> [Your task]
Select the lines of the records containing the word "This" and list them.

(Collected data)
•••••
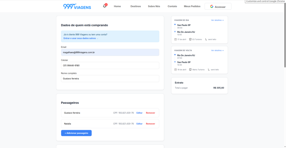Click seat icon in Viagem de Ida card

click(206, 39)
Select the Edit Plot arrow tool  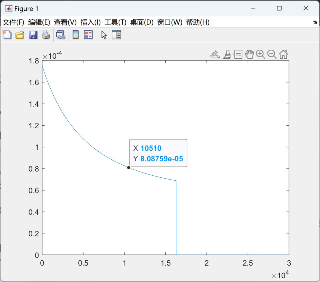coord(104,35)
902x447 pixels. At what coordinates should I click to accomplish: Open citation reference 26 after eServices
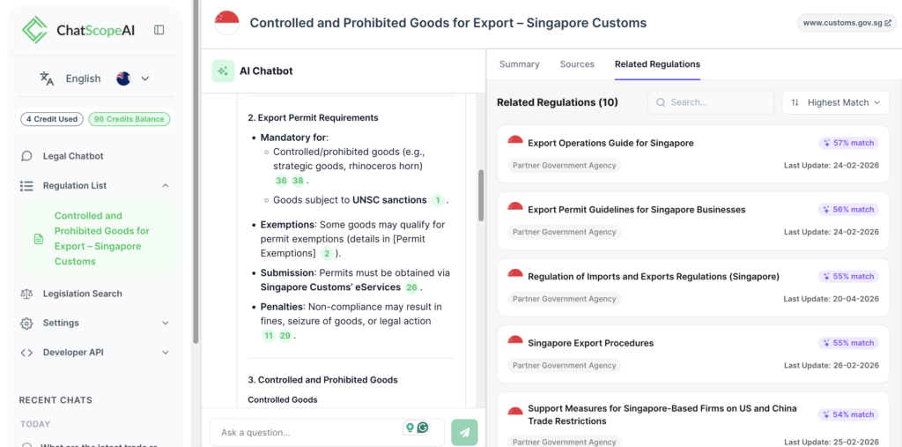coord(410,287)
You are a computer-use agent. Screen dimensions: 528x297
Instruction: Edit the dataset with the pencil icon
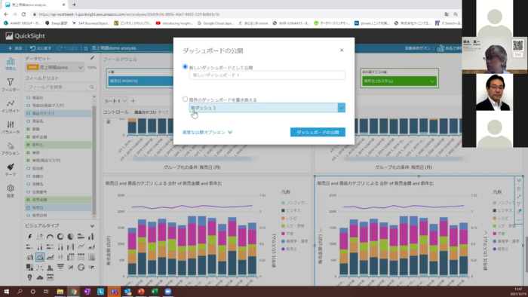[x=92, y=58]
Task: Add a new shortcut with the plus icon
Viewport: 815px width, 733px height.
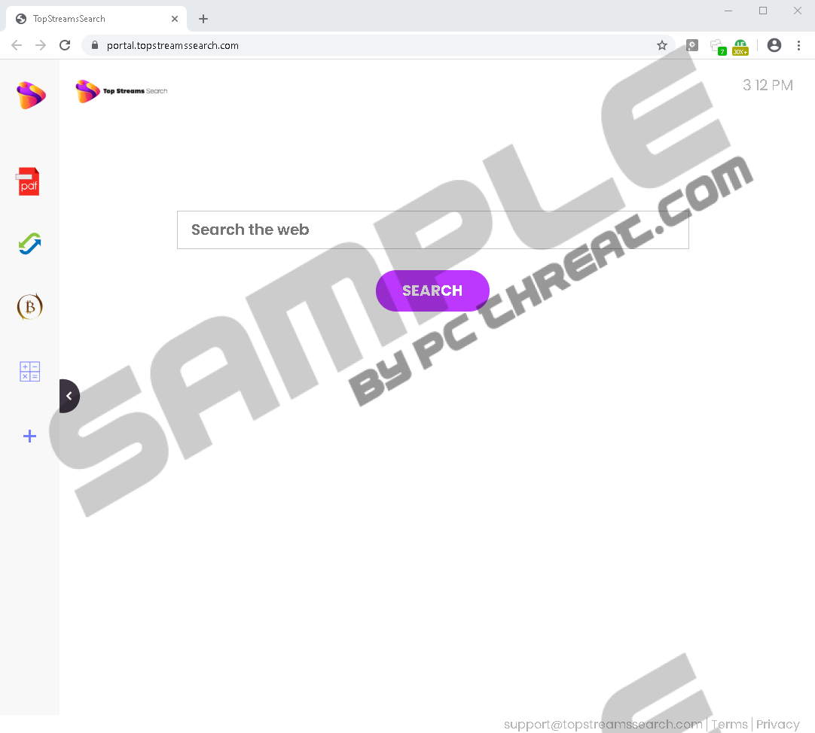Action: [29, 436]
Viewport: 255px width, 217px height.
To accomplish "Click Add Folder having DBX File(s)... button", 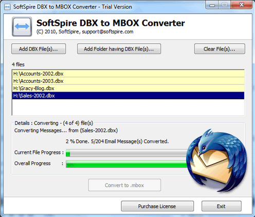I will tap(119, 49).

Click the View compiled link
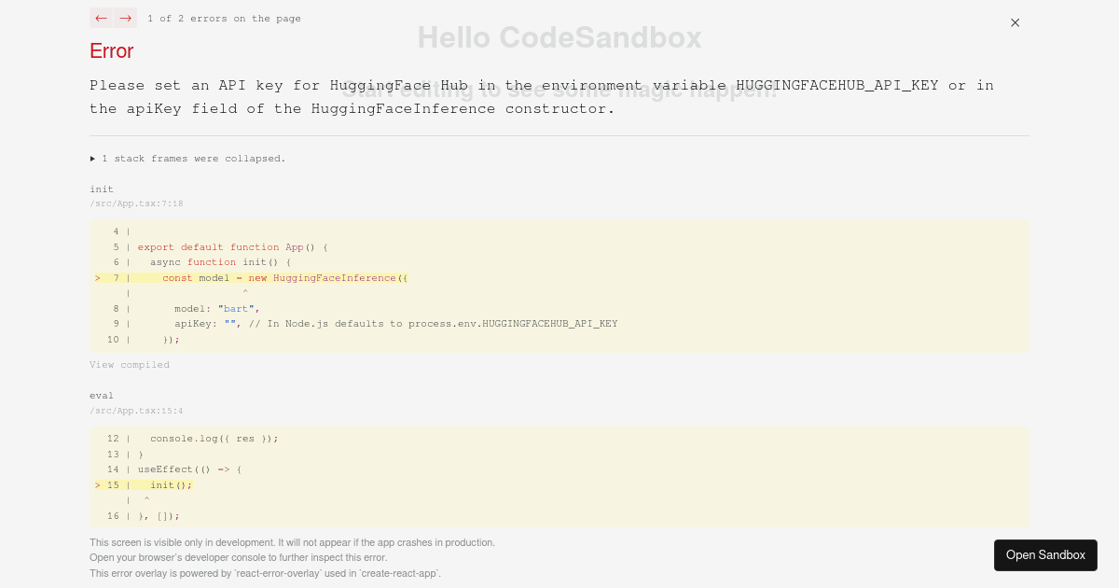[x=130, y=364]
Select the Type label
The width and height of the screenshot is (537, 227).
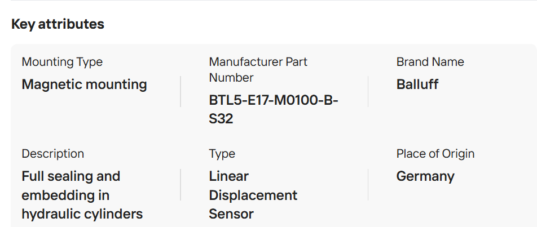pyautogui.click(x=222, y=154)
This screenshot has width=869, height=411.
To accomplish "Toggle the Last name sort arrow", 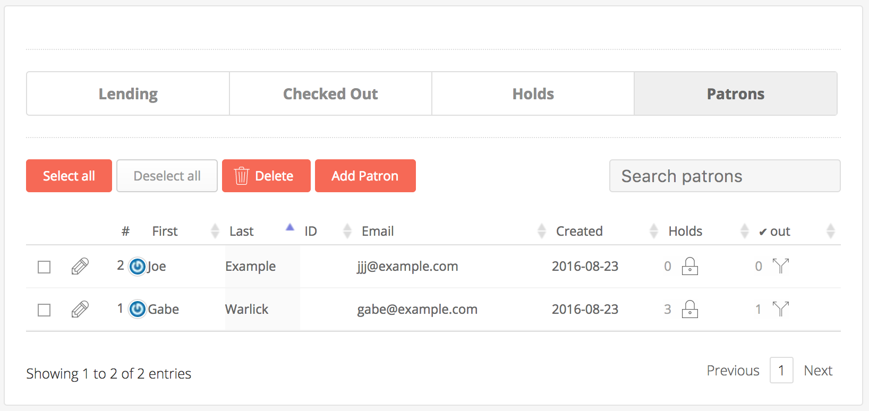I will 289,228.
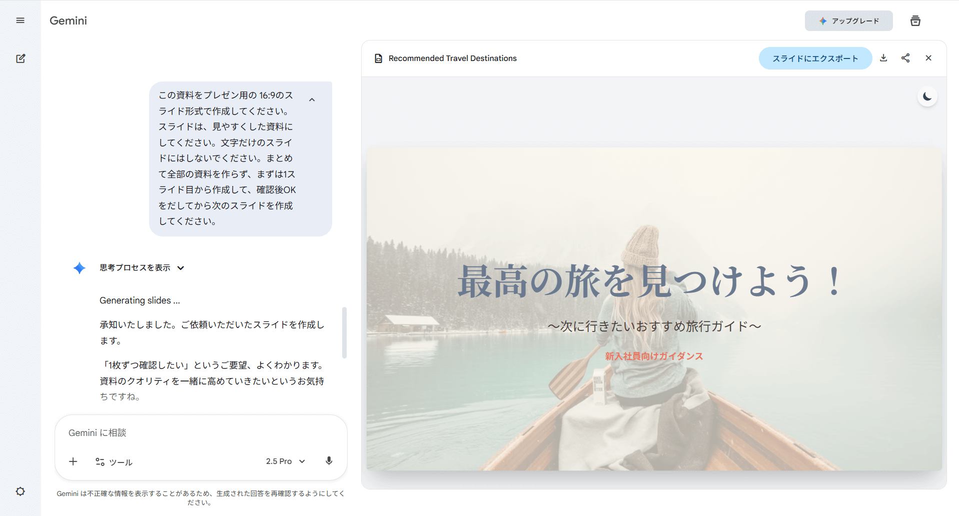
Task: Click the Gemini sparkle icon beside the response
Action: click(80, 268)
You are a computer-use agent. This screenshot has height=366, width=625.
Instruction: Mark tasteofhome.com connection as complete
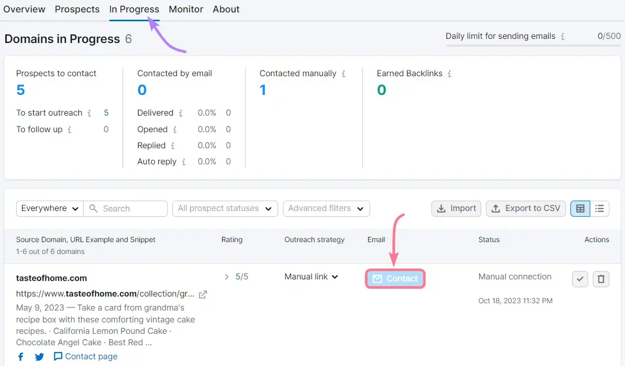580,279
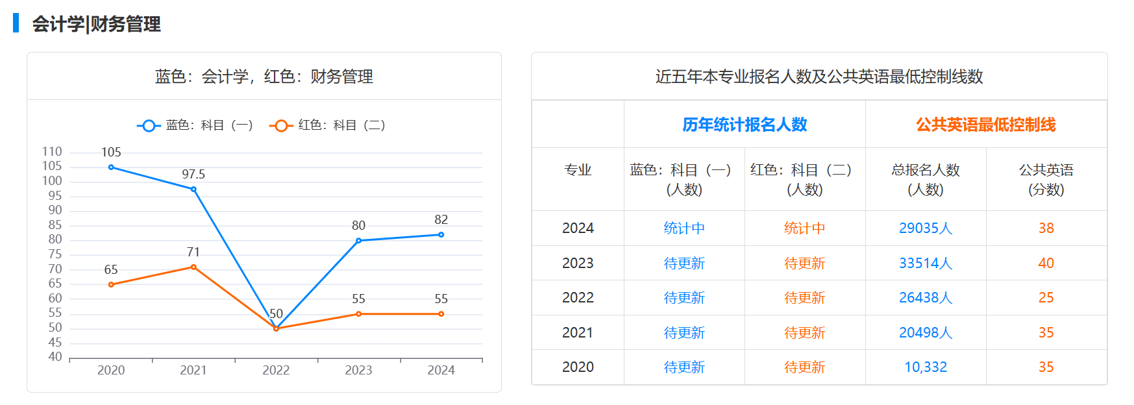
•••••
> [Exercise output]
This screenshot has width=869, height=411.
You are a computer-use agent. This screenshot has height=366, width=625.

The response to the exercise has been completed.